=== Activity ===
Scan the entries below and extract each line with the word "checkmark" in it.

(Saved entries)
═══

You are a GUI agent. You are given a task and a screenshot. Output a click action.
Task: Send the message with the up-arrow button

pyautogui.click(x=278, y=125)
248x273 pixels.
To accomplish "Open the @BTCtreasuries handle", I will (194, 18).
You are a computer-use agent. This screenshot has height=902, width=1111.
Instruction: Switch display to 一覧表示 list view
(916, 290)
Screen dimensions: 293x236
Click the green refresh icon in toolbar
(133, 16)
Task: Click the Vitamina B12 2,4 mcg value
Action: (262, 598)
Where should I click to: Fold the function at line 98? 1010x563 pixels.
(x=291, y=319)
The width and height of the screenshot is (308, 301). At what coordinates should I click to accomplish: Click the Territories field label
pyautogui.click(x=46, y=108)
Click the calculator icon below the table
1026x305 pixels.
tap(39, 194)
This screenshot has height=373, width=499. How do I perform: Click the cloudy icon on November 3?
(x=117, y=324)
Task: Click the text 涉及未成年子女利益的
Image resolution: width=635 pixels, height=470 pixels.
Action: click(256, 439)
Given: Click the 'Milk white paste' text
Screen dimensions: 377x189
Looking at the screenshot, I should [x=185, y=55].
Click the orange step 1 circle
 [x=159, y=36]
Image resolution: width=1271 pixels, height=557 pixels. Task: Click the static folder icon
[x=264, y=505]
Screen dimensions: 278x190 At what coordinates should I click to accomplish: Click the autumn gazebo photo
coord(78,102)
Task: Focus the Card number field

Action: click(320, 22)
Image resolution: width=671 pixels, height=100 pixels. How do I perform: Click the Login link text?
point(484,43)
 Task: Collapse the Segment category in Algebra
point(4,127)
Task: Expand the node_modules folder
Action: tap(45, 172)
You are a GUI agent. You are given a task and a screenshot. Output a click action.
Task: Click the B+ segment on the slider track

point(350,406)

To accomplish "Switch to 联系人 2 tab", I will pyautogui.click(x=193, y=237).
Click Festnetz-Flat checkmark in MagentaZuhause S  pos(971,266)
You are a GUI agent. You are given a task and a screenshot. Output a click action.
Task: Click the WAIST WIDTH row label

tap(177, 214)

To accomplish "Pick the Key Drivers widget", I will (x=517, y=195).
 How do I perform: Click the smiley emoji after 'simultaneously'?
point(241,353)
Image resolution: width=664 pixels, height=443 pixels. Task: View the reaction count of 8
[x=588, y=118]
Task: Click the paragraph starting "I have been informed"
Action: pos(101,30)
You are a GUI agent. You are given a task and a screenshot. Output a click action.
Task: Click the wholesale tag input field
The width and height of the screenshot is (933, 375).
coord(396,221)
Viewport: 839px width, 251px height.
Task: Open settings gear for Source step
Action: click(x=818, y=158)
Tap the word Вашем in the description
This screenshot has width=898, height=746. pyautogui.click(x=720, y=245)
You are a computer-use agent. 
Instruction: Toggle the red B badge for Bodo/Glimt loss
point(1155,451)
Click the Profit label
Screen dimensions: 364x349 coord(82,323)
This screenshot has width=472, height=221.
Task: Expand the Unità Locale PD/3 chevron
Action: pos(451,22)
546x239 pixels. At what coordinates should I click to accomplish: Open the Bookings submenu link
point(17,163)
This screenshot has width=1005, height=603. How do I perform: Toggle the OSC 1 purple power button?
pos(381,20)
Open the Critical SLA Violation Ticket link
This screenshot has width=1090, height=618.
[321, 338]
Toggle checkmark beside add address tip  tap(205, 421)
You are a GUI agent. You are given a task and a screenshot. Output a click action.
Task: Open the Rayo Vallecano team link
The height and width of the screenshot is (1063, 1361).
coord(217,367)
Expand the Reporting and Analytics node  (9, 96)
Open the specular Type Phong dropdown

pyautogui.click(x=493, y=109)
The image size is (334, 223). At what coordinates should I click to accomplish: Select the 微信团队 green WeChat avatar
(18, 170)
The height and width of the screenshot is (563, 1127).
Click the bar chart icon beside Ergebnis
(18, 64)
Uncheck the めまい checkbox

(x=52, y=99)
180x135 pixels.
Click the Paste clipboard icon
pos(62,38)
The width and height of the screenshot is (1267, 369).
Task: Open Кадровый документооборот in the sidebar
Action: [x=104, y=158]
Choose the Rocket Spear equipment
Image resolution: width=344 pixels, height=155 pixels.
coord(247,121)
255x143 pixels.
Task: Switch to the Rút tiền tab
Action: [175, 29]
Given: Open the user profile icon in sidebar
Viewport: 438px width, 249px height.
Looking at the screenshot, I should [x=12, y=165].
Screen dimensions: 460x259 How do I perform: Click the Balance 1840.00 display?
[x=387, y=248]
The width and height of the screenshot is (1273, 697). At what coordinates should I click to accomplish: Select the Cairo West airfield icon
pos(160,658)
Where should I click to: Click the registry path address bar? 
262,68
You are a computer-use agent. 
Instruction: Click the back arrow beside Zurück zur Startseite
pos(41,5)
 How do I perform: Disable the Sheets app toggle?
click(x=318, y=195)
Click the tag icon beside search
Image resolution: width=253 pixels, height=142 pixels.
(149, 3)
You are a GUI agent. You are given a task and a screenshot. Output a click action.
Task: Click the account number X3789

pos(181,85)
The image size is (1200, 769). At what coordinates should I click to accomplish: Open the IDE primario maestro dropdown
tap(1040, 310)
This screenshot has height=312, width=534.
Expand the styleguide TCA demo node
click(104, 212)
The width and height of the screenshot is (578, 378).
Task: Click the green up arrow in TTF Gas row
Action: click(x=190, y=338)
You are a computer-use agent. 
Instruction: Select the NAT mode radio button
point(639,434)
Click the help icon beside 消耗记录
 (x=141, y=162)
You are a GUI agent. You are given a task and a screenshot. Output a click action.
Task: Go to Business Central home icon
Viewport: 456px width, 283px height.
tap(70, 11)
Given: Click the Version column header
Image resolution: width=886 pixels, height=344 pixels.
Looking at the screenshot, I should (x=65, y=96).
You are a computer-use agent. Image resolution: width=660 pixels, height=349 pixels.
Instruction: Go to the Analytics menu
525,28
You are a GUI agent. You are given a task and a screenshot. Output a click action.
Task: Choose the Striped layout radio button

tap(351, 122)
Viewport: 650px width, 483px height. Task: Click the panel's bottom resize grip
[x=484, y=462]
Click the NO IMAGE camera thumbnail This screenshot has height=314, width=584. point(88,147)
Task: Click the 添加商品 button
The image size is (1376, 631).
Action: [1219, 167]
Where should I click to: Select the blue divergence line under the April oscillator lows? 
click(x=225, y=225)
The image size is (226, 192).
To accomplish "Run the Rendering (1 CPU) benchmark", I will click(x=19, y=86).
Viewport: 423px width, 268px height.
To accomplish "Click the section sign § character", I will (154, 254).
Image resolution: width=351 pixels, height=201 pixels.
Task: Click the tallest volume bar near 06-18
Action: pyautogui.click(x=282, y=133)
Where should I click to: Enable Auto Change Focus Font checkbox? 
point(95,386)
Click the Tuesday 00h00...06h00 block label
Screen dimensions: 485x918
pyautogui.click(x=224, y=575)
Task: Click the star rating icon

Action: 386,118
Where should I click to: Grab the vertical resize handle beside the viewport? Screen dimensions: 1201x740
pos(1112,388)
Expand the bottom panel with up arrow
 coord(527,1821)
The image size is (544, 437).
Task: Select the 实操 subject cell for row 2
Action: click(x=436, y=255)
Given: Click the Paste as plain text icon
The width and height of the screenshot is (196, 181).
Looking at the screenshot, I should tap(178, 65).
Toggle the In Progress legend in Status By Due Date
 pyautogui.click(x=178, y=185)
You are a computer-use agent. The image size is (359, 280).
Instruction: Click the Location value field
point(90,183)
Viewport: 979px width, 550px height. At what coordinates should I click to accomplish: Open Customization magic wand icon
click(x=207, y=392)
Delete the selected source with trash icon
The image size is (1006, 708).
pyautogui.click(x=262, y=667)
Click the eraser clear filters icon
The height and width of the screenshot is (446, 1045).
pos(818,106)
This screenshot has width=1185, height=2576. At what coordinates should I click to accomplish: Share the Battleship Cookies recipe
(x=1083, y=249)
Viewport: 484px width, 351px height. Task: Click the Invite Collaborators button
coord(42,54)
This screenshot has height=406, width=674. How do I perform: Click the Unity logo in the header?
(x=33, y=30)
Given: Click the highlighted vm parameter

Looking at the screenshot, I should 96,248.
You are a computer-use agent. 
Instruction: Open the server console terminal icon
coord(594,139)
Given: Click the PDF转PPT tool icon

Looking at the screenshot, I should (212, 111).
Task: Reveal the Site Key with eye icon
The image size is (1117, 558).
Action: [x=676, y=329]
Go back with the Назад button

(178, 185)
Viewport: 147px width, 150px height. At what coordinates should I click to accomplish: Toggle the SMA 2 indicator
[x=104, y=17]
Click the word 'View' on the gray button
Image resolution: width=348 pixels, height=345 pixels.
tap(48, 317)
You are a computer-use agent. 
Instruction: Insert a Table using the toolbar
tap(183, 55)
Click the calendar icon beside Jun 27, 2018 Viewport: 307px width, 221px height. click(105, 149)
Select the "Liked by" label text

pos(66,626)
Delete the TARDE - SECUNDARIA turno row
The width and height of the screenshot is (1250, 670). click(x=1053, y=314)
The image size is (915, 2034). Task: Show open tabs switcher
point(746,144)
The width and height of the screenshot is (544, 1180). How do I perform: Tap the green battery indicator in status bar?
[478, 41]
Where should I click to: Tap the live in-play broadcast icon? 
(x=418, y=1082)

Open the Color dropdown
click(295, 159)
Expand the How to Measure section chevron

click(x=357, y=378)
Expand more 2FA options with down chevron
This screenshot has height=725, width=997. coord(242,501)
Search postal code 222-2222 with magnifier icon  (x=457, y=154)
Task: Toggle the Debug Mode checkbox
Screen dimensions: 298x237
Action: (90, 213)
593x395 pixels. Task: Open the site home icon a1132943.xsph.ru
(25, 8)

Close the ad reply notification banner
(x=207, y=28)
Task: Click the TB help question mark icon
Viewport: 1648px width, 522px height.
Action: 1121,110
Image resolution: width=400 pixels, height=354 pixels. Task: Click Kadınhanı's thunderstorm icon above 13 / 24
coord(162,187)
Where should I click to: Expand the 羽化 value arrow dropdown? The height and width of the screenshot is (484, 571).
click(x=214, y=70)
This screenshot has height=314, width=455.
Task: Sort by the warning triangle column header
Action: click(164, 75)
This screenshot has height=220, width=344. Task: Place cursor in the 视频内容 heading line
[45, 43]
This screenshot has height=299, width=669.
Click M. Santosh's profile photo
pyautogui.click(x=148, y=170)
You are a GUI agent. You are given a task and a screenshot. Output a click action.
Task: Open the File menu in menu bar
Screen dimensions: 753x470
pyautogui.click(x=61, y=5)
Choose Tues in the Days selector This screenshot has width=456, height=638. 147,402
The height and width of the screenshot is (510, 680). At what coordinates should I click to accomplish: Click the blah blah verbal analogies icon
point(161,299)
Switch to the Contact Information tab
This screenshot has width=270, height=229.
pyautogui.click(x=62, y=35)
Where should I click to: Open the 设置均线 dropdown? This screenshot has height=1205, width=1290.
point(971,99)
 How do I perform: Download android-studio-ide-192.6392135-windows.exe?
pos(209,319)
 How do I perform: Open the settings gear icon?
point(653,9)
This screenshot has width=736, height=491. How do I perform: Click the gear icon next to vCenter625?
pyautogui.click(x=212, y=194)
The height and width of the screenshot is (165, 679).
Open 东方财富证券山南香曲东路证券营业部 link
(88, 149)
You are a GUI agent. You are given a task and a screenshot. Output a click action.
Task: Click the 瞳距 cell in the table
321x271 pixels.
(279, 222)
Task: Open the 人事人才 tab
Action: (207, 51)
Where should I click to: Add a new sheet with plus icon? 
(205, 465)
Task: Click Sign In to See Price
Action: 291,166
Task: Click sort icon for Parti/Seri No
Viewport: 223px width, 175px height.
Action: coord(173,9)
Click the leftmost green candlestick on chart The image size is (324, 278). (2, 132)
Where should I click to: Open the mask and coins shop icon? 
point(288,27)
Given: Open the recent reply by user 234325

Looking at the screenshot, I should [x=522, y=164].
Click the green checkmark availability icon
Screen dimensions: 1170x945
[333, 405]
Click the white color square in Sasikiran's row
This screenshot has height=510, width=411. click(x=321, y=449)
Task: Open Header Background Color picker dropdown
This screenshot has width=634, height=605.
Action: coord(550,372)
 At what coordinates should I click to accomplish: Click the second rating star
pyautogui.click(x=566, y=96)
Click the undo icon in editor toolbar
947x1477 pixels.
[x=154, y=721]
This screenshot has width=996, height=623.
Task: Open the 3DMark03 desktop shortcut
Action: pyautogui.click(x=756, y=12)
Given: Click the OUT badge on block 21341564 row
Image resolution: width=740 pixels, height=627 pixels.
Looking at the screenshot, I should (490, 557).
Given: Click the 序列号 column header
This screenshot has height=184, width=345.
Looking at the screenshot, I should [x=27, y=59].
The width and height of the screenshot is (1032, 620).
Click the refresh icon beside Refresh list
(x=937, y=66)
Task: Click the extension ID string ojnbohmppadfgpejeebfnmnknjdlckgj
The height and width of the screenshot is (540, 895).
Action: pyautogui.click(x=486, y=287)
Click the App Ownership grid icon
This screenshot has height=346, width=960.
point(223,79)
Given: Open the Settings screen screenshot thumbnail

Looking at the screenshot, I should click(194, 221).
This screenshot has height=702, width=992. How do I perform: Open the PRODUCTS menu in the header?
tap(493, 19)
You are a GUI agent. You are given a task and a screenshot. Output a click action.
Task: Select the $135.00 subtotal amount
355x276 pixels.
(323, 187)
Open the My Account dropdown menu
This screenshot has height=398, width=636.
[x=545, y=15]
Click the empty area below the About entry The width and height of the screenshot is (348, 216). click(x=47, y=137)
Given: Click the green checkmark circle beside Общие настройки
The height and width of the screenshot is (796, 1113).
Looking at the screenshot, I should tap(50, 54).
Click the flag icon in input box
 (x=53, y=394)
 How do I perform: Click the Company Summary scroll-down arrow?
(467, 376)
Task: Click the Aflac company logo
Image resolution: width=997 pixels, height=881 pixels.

═══

=== Exercise response ===
Click Festnetz-Flat checkmark in MagentaZuhause S  pos(971,266)
Toggle checkmark beside add address tip  tap(205, 421)
Click the green checkmark availability icon
Given: Click the green checkmark circle beside Общие настройки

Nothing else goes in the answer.